* [Problem]:
In the records below, some lines hold the word "computer". Copy each of those lines.

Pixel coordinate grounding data
--------------------

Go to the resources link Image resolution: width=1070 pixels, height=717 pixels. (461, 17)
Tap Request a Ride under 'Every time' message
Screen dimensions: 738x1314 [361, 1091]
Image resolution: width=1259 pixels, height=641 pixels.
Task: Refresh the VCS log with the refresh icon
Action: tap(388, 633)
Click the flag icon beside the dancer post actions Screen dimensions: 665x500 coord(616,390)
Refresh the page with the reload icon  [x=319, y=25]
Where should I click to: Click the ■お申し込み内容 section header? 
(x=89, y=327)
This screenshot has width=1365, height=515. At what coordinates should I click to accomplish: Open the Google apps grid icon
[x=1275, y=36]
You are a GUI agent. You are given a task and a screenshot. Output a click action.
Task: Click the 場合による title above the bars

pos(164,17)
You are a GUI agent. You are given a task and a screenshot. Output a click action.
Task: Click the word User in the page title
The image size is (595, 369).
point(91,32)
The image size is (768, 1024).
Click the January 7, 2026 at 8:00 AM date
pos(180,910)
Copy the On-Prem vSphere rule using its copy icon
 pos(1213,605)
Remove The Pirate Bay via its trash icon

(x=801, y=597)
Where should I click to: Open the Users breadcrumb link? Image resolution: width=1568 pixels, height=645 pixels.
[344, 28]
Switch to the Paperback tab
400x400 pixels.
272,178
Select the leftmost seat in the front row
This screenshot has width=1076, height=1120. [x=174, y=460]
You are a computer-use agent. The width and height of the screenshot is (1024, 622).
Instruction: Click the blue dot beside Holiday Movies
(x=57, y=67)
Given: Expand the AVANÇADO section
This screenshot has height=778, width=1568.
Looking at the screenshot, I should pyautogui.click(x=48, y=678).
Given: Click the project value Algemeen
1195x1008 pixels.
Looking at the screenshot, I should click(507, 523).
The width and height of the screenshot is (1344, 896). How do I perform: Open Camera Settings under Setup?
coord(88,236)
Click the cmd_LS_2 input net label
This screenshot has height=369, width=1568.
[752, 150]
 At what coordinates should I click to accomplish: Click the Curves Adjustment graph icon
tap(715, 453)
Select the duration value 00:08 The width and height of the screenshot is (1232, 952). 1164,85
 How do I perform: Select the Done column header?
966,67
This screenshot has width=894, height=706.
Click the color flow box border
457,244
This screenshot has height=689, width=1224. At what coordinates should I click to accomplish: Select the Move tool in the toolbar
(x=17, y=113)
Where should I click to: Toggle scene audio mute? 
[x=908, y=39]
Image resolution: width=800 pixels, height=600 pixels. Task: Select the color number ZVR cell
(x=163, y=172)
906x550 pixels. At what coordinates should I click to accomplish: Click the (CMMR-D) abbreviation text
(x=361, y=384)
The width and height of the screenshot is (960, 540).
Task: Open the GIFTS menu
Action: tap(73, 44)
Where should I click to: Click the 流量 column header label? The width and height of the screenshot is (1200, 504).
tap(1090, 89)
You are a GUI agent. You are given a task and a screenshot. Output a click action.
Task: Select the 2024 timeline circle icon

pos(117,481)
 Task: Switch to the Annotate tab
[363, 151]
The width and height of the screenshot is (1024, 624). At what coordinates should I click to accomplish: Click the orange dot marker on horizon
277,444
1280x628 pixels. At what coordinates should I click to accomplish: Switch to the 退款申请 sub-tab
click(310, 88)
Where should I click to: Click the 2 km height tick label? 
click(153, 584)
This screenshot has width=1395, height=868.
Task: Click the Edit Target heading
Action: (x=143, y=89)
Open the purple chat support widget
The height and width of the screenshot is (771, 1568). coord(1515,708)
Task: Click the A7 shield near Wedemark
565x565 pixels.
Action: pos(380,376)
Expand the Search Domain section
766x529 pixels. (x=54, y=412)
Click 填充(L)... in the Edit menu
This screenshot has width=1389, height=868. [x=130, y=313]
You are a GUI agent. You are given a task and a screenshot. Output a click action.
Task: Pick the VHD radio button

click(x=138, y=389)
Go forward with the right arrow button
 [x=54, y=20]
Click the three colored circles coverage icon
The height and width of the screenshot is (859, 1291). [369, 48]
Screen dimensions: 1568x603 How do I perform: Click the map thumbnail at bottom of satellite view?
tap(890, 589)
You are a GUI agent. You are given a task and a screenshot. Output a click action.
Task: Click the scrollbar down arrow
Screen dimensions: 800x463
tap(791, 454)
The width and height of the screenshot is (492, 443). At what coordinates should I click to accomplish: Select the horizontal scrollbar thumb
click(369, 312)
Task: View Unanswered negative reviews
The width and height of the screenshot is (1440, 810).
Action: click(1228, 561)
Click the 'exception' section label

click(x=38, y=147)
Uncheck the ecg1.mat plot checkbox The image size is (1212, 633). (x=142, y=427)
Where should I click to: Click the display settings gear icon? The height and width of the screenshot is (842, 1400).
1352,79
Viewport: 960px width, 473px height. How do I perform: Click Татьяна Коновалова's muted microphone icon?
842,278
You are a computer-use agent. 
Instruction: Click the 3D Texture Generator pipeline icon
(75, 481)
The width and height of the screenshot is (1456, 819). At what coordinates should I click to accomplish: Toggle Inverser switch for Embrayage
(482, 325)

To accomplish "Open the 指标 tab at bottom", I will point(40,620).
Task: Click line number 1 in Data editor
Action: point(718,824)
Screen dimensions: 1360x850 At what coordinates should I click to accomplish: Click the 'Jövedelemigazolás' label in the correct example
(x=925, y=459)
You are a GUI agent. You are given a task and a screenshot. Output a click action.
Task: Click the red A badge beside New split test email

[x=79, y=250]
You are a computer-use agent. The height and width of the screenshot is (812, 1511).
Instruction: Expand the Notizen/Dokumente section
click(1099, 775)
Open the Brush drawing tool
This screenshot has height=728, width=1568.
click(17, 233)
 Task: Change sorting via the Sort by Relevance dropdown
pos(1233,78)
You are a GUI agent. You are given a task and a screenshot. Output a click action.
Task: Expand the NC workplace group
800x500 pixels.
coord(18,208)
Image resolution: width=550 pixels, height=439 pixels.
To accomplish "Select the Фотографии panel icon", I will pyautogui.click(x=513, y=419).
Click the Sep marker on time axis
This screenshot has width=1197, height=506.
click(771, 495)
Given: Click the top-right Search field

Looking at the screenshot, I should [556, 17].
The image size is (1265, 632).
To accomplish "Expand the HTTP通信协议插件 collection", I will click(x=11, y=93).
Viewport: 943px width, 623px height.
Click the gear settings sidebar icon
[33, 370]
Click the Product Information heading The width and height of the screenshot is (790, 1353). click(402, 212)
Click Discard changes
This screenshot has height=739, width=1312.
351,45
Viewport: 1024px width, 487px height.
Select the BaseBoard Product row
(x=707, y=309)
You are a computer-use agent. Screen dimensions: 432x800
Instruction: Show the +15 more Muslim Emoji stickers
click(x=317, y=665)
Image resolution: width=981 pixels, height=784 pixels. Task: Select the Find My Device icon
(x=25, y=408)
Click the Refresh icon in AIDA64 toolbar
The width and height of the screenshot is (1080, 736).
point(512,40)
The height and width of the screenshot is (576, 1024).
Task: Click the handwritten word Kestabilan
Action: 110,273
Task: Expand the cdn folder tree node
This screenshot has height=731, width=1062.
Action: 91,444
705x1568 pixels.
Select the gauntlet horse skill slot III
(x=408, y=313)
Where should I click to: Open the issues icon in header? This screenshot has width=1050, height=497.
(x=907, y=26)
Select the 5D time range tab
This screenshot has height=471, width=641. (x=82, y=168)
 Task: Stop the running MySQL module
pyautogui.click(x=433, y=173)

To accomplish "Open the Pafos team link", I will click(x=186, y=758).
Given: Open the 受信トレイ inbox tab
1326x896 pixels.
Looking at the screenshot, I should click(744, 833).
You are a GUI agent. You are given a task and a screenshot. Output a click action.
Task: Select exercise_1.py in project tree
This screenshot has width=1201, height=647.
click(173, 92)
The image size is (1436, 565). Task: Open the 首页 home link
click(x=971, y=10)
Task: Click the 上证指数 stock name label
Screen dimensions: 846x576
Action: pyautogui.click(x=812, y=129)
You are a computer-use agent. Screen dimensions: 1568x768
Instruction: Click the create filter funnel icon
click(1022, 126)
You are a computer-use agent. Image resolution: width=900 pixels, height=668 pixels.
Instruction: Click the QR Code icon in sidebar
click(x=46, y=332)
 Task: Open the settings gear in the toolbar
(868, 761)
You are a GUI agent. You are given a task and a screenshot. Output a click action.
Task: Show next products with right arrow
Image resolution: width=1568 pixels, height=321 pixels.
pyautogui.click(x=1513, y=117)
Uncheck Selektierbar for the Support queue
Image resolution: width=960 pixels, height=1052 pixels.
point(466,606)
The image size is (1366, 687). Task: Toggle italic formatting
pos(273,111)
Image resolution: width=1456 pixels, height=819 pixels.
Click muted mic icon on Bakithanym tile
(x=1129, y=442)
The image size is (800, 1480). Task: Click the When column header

--------------------

* [Your response]:
You are a computer-use agent. The width and height of the screenshot is (1024, 622).
You are a computer-use agent. 
You are a computer-use agent. The height and width of the screenshot is (812, 1511).
You are a computer-use agent. Screen dimensions: 432x800
You are a computer-use agent. Screen dimensions: 1568x768
You are a computer-use agent. Image resolution: width=900 pixels, height=668 pixels.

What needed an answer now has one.